Debt Service Coverage Ratio
What is debt service coverage ratio? How to calculate the it? The answers you seek, will be found in this article.

Definition
For a business to expand and prosper, the liquidity and financial boost provided by loans is a necessity. As long as the business entity generates enough cash to pay back interests on loans and cover all of its day-to-day expenses, it can be classified as a sustainable business. The accounting tool which helps quantify the debt repayment ability of an entity, against the debt repayment ability of any business entity.
Simply put, DSCR is obtained by dividing the net income generated by a business entity or individual by the total debt plus interest on loans that a business is liable for. While calculating the income generated by a business, all business running costs and other expenses are subtracted. The debt service costs include principal payment amounts plus interest and in case of real estate business, the lease value is included in the debt servicing. DSCR should not be confused with debt service ratio.

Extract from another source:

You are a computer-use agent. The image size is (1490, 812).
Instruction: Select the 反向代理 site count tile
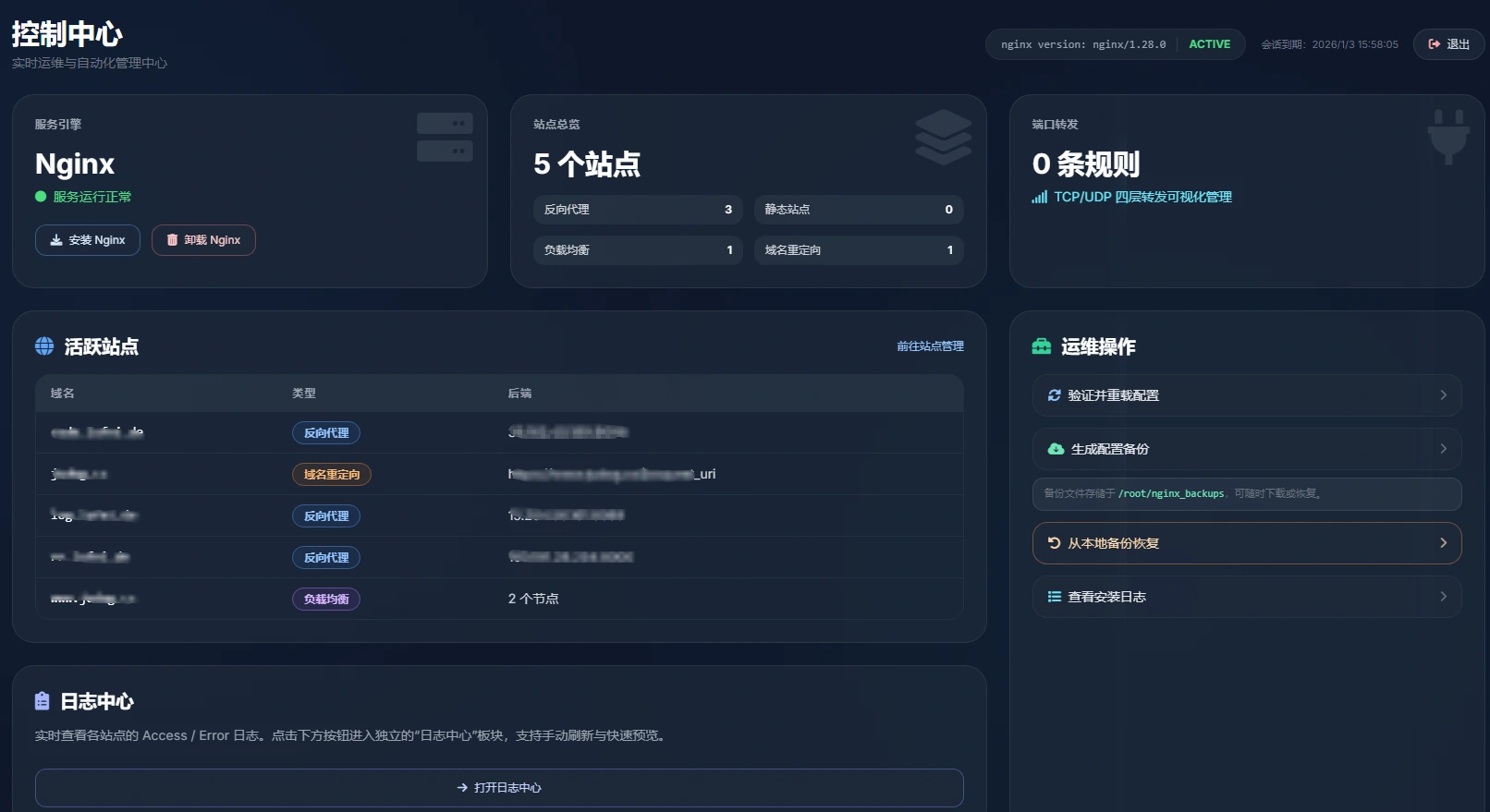638,210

DSCR can be defined in three different ways in context to personal finance, government finance and real estate businesses. In case of personal finance, DSCR is the ratio of an individual's income to the debt servicing amount. In case of a business, it's the ratio of cash flow generated by a business after expenses, to the total debt service payments which includes principal payment.
In case of a real estate business, the DSCR is calculated by dividing the cash flow generated by a property to the lease and mortgage payments that need to be paid for it. If the debt service value is lower than the income of a business entity, then the DSCR is positive and greater than 1. On the other hand, if the DSCR is less than 1, it indicates an overall negative cash flow.
Calculation Procedure
Here's the calculation formula:
Debt Service Coverage Ratio = (Net Operating Income / Debt Service Payments)
To get an accurate DSCR value, you need information about the net operating income of the business after expenses and the total debt service payments. Once you have this value, the DSCR value is just one mathematical calculation away. When calculating the debt repayment ability of a real estate business the debt service payments will also include lease payments, if it's a rental property. Banks require a DSCR ratio greater than 1.3, for a loan application from the business to go through.
Calculator
Here is a simple DSCR calculator, which you may use, to get the DSCR value accurately. Just calculate the net operating income for a financial year after expenses and business management costs and the total annual debt service. Enter them in the calculator below to get the DSCR value directly.
As long as a business can maintain, or a property can maintain a coverage ratio of greater than 1, debt service payments and interests on loans can be paid back to stay afloat. Problems start when the DSCR plunges below 1 and the property of business can't generate enough income to pay back the interest on debts and loans. That's when some drastic decisions need to be taken.